- Born: 1977 (age 48–49) Livingston, New Jersey, U.S.
- Education: Rhode Island School of Design, California College of the Arts
- Occupation: Artist

= Val Britton =

American artist (born 1977)

Val Britton (born 1977 in Livingston, New Jersey) is an American artist, best known for her works on paper and installations. She creates abstract collage works using paper and other mixed media that reference the language of maps, network diagrams and astronomical photography. She lived in the San Francisco Bay Area for 14 years, and as of 2018, she lives in Seattle, Washington.

==Biography==
Val Britton was born in 1977 in Livingston, New Jersey, her father was a long haul truck driver. She has said in interviews, when she was young her father died and that has influenced the visual language of her work.

She received her B.F.A. in Printmaking in 1999 from Rhode Island School of Design (RISD) in Providence, Rhode Island. After RISD she moved to Brooklyn, and in 2004 she moved to San Francisco to attend graduate school. Britton received her M.F.A. from California College of the Arts (CCA) in 2006.

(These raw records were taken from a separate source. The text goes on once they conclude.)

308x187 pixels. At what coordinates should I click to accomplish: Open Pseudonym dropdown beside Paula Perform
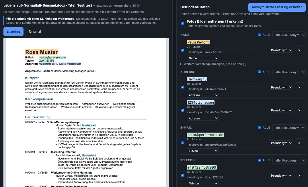281,50
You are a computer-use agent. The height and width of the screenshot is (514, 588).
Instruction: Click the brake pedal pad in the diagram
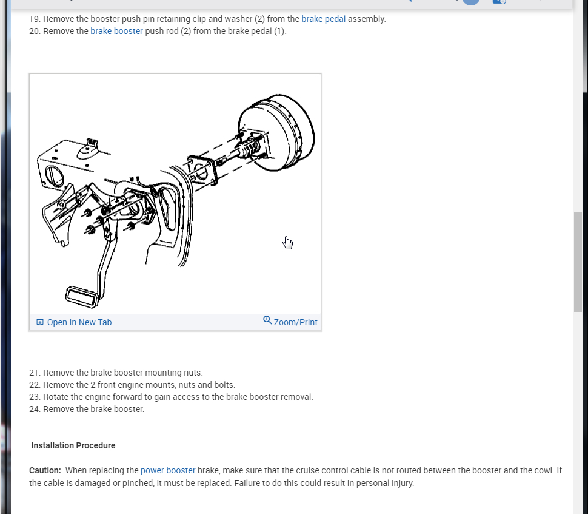pos(82,297)
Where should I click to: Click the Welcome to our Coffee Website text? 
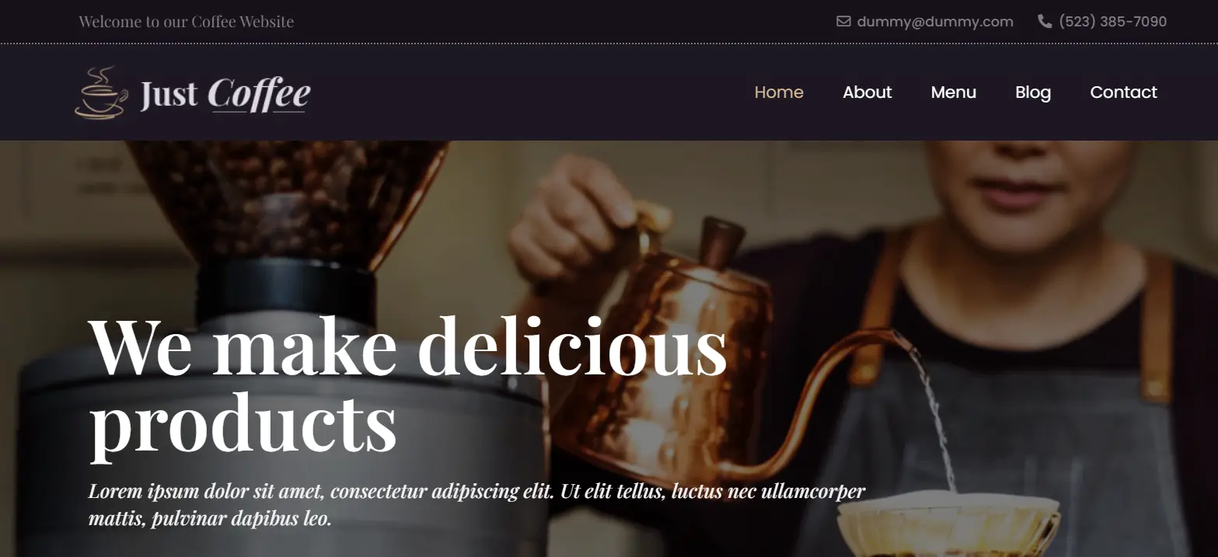187,22
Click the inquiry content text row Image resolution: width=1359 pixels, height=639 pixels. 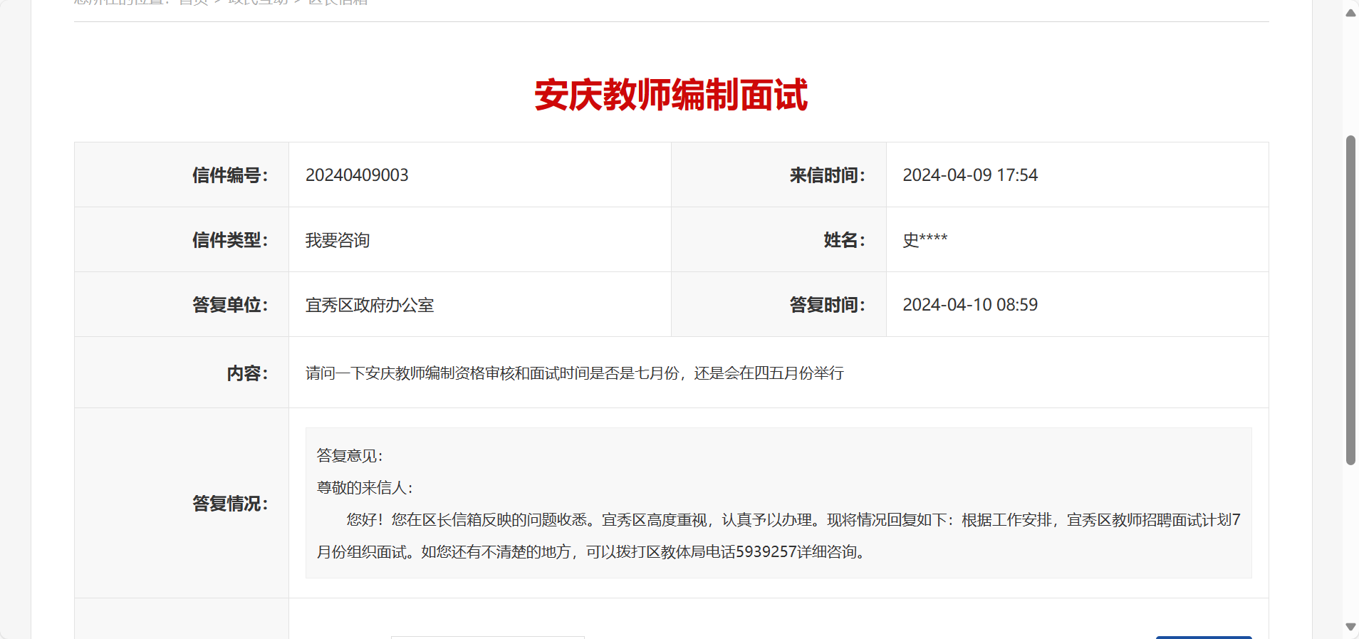(x=574, y=373)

In 2010, Britton served at the Artist in Residence Program at Recology San Francisco and produced an exhibition called Index to Selected Stars. Index to Selected Stars featured collage work made with various types of tape, inks and various types of found paper.

In 2014, Gallery Wendi Norris in San Francisco presented Val Britton's first San Francisco gallery solo show entitled Passage.

== Exhibitions ==
This is a list of select exhibitions by Val Britton, in order by descending year.

=== Group shows ===
- 2010 – Index to Selected Stars, Recology San Francisco Artist-in-Residence Program, San Francisco
- 2012 – CES Contemporary, Laguna Beach
- 2012 – Here Be Dragons: Mapping Information and Imagination, Intersection for the Arts, San Francisco
- 2013 – Intimate Immensity, San Jose Institute of Contemporary Art (ICA), San Jose
- 2015 – Frontyard / Backyard, Palo Alto Art Center, Palo Alto
- 2015–2016 – Work In Progress: Investigations South of Market at Yerba Buena Center for the Arts, San Francisco
- 2016 – Djerassi: A Legacy exhibition, Ascent Private Capital Management, San Francisco

=== Solo shows ===
- 2012–2013 – The Continental Interior (Solo Show), San Francisco Arts Commission Gallery, San Francisco
- 2013 – Terra incognita (Solo Show), CES Contemporary, Laguna Beach
- 2013 – Cosmology (Solo Show), Foley Gallery, New York
- 2014 – Passage (Solo Show), Gallery Wendi Norris, San Francisco
- 2016 – Transmissions (Solo Show), Gallery Wendi Norris, San Francisco

==Permanent collections==

- Voyage, located in connecting corridor departures level between domestic Terminals 1 and 2 (in between Virgin and Delta Air Lines), San Francisco International Airport
- Achenbach Foundation for Graphic Arts at Legion of Honor (museum)
- New York Public Library
- New-York Historical Society
- Library of Congress
- Alameda County Art Collection
- San Jose Museum of Art

==Awards==

- 2015 – Fleishhacker Foundation, Eureka Fellowship Awardee
- 2010 – Pollock-Krasner Foundation Grant

== Publications ==
- Val Britton / Reverberations (Gallery Wendi Norris, San Francisco), 2016.
- Harmon, Katharine. The Map As Art: Contemporary Artists Explore Cartography (Princeton Architectural Press, New York), 2009.